- _TRY IT_:
Please, could you print all the lines below exactly, leaving out the pictures?

- _MATERIAL SHOWN_:
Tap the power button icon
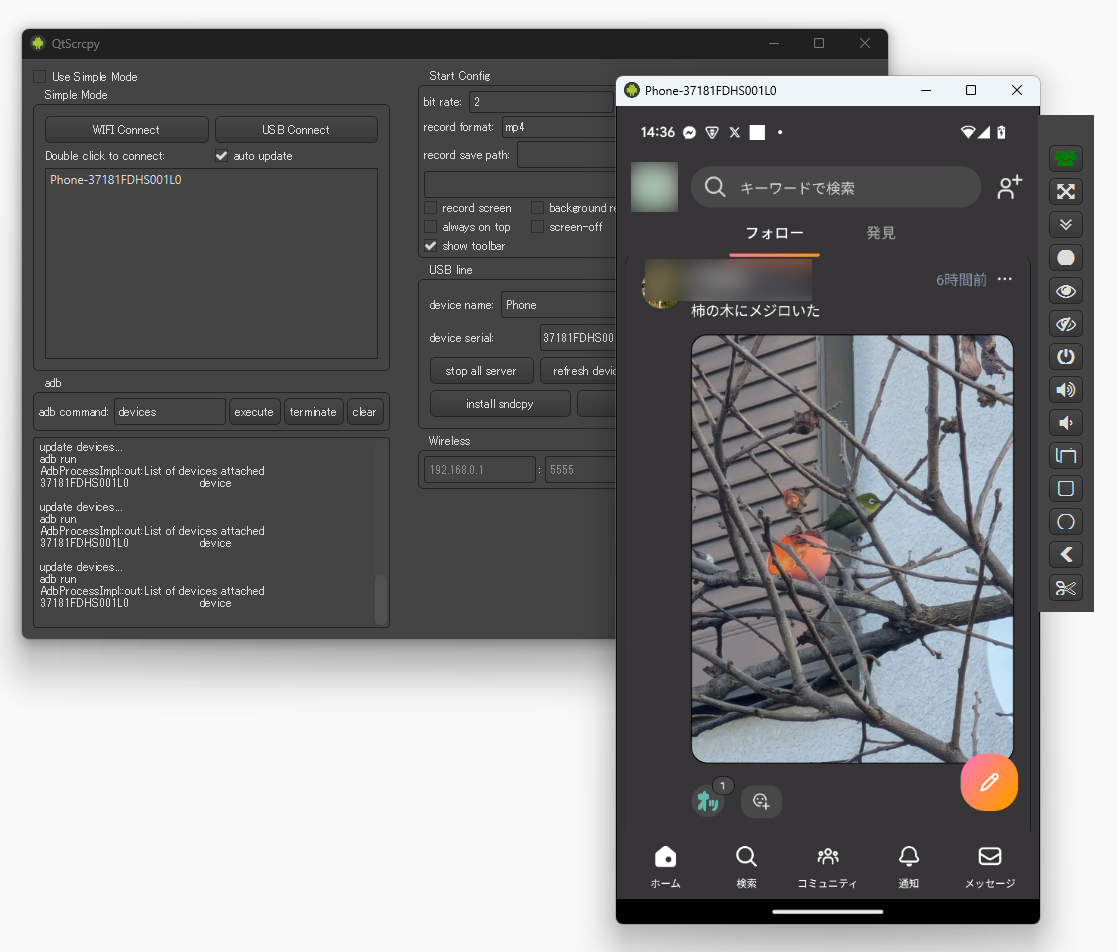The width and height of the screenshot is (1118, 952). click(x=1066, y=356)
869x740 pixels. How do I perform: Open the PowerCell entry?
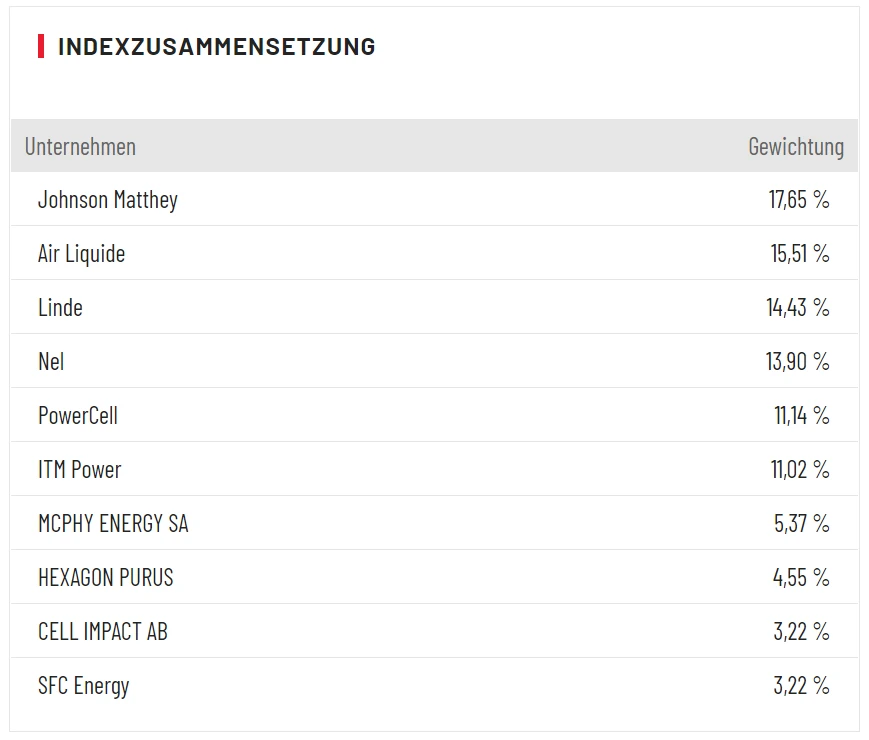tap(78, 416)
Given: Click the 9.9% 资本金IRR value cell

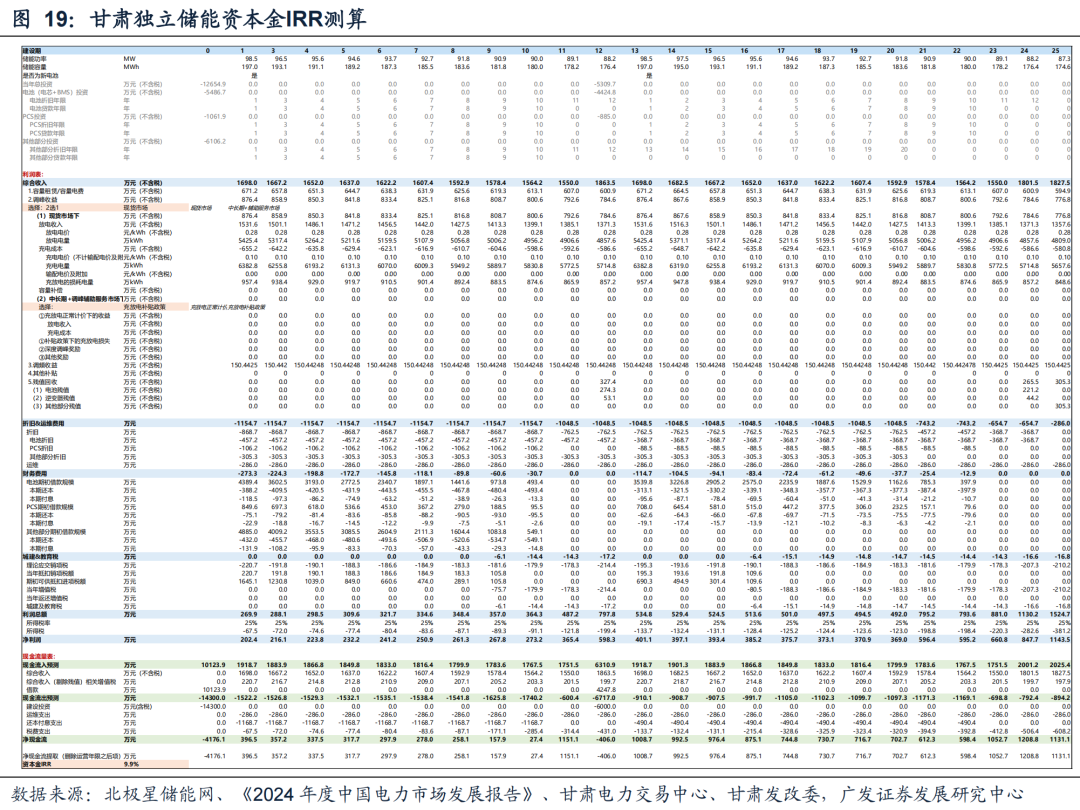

- _OUTPUT OF THE EXERCISE_:
Tap the power button icon
The width and height of the screenshot is (1118, 952). click(x=1066, y=356)
869x740 pixels. How do I perform: Open the PowerCell entry?
tap(78, 416)
Given: Click the 9.9% 资本金IRR value cell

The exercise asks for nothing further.